Otto Pérez Molina resigned as president of Guatemala late Wednesday night, stepping down after being implicated in a widespread corruption scheme that earlier this year cost his vice president her job. Pérez Molina, a former military general, had refused to leave office almost until the end, defying the wishes of tens of thousands of protesters who have been calling for his resignation for months. Now he sits in jail, awaiting the results of a hearing examining the evidence against him.
But it is what happens next that is of interest to Guatemalans and regional experts. Alejandro Maldonado, who took over the vice presidency after Roxana Baldetti resigned on May 8, was sworn in as president Thursday afternoon, but the nation faces elections this weekend that could determine whether the country’s brand new era of accountability will last.
Adriana Beltrán, who has been tracking the so-called Guatemalan Spring for the Washington Office on Latin America (WOLA), said that simple, short-term goals will sustain the unprecedented coalition of groups who have spent months protesting in the streets.
“There are a number of sectors that have been working together and will continue to work together on a minimal, short-term anti-corruption agenda that they hopefully can advance in the next several months before the change of government,” she told reporters.
Beltrán said she was encouraged to see students from the public schools and the more conservative private schools, as well as members of the religious and business communities, working together. That these groups put aside their differences to call for the end of Pérez Molina’s tenure shows the country’s deep disdain for decades of political wrongdoing.
“It’s impressive because having the [Guatemalan chamber of commerce] come together with the human rights movement and the social movement and agree on a common agenda is not an easy thing—and not something you’ve seen in Guatemala regularly,” Beltrán told Mother Jones in an interview.
Guatemala’s next president will inherit a country dealing with some of the worst poverty and crime in the region—and one in which memories endure from a brutal 36-year civil war that killed 200,000 people. The biggest change is the country’s growing anti-corruption movement, which began in 2006 with the creation of the UN-backed International Commission Against Impunity in Guatemala (CICIG, in Spanish), an independent investigative body that teamed up with local prosecutors to root out ingrained, systemic malfeasance.
The United States has generally been supportive of the protests and calls for accountability, according to Beltrán. The Washington Post reported that the American Embassy in Guatemala City tweeted in Spanish its support of increased transparency.
Now attention turns to this weekend’s election.
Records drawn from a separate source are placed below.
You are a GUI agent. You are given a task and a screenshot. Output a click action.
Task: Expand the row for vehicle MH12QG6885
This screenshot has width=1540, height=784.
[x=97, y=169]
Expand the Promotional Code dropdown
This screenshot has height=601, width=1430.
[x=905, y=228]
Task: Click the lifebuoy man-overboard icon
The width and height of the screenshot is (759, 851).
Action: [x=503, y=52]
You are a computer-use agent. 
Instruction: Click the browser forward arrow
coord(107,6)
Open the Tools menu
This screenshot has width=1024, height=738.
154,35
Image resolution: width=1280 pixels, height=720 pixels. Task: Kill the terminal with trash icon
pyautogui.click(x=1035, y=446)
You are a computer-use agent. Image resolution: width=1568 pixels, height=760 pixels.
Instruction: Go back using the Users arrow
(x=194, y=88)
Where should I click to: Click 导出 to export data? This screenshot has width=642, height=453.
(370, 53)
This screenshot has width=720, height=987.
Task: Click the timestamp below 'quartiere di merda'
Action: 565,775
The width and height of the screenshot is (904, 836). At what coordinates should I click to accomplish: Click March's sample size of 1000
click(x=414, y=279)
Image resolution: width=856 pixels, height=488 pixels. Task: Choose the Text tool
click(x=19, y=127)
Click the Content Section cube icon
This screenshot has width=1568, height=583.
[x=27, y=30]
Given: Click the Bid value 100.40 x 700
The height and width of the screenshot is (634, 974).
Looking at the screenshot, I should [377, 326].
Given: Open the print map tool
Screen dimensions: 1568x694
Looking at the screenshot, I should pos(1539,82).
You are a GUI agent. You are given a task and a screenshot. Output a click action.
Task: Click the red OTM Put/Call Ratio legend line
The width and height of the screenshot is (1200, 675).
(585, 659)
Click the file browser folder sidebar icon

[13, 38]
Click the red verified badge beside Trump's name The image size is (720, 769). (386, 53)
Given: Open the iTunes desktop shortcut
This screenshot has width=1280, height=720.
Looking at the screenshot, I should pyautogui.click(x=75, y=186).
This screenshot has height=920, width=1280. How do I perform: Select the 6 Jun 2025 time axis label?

The leading candidate, a wealthy businessman named Manuel Baldizón, has his own ties to corruption through Edgar Barquin, his running mate. Barquin faces separate corruption charges for protecting businesses engaged in illegal campaign finance. Another candidate is a former first lady, and a third, Jimmy Morales, is a comedian whose outsider candidacy, Beltrán said, could help him in the aftermath of Pérez Molina’s ouster. Whoever wins, she added, will now have to deal with a population that isn’t afraid to demand what it wants.
“It hasn’t been just about the governing party but also about the political system as a whole,” she said. “And what we are likely to see on Sunday’s election is a continuation of this demand for an end to corruption, a change in the political system, and people just not wanting the status quo, but truly demanding a change.”